WORK TASK :: Copy every line of the data that contains the string "screenshot".

[GIVEN DATA — start]

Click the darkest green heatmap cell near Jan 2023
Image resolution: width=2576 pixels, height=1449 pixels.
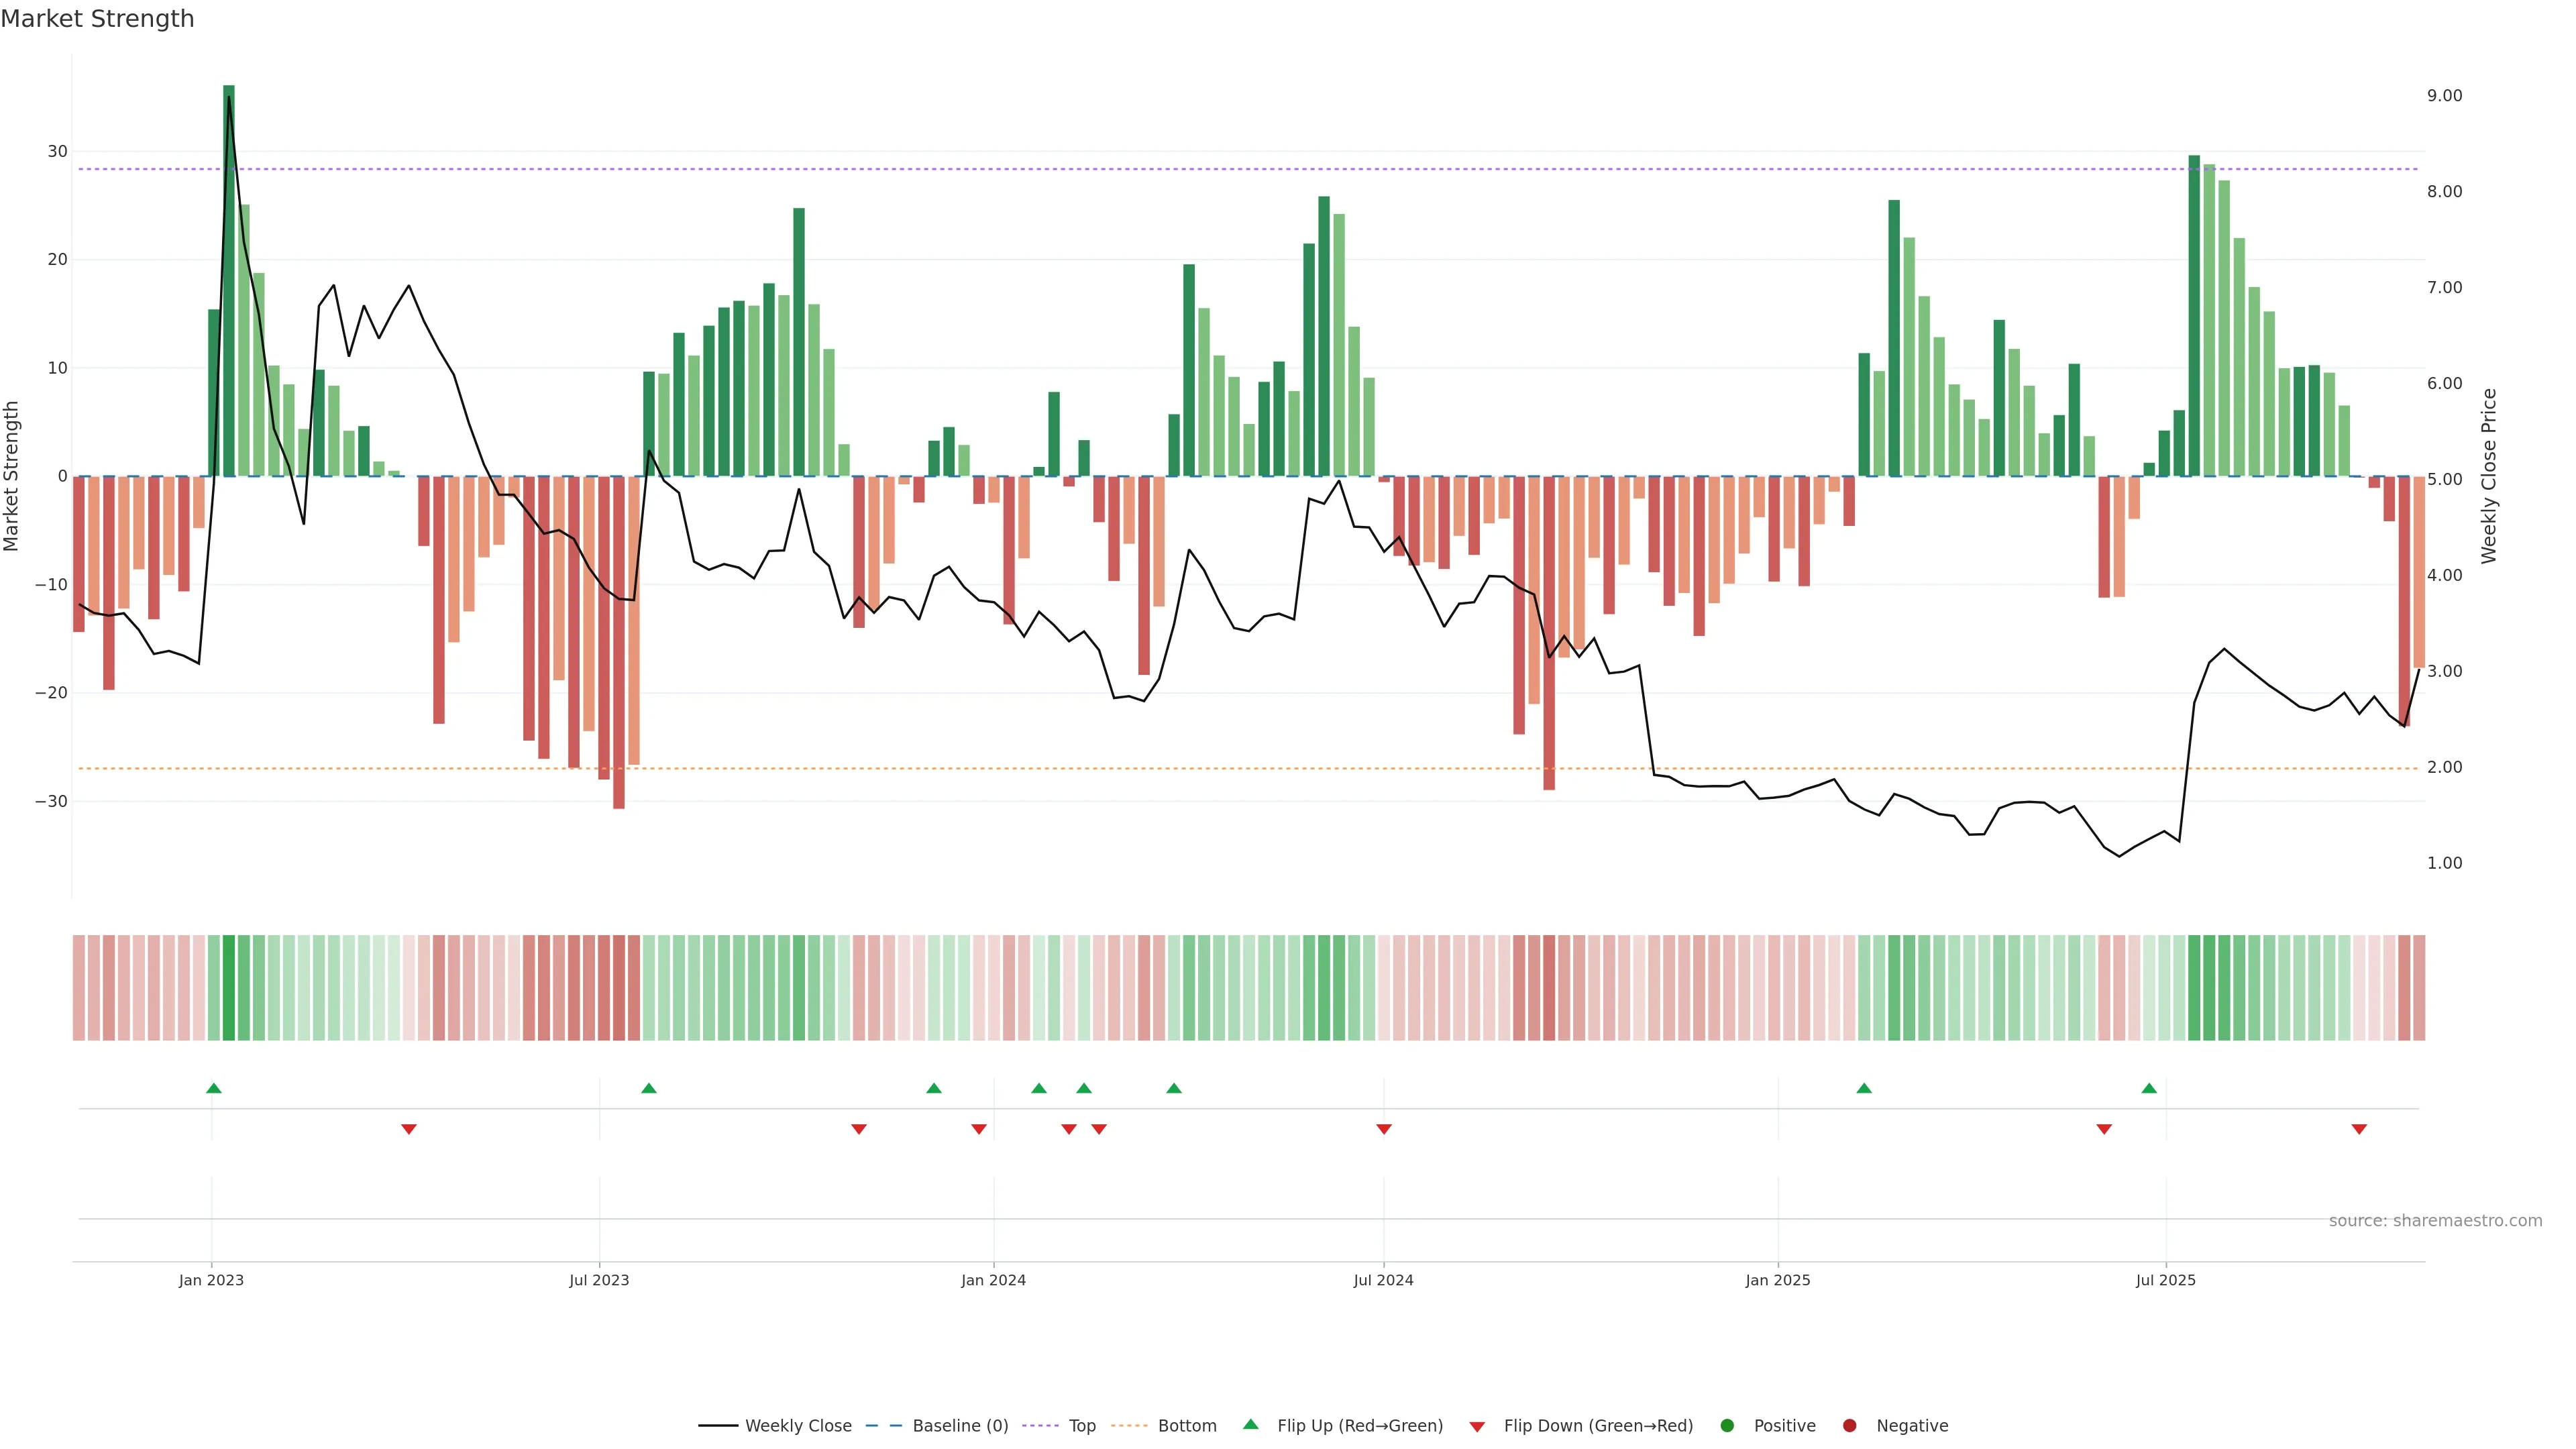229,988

[GIVEN DATA — finish]
[GIVEN DATA — start]

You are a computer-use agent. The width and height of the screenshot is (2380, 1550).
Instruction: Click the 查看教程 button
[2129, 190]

[GIVEN DATA — finish]
[GIVEN DATA — start]

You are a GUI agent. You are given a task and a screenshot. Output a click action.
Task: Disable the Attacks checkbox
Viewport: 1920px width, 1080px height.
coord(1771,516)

[GIVEN DATA — finish]

FINISHED EXERCISE ::
You are a computer-use agent. The width and height of the screenshot is (2380, 1550).
You are a GUI agent. You are given a task and a screenshot. Output a click action.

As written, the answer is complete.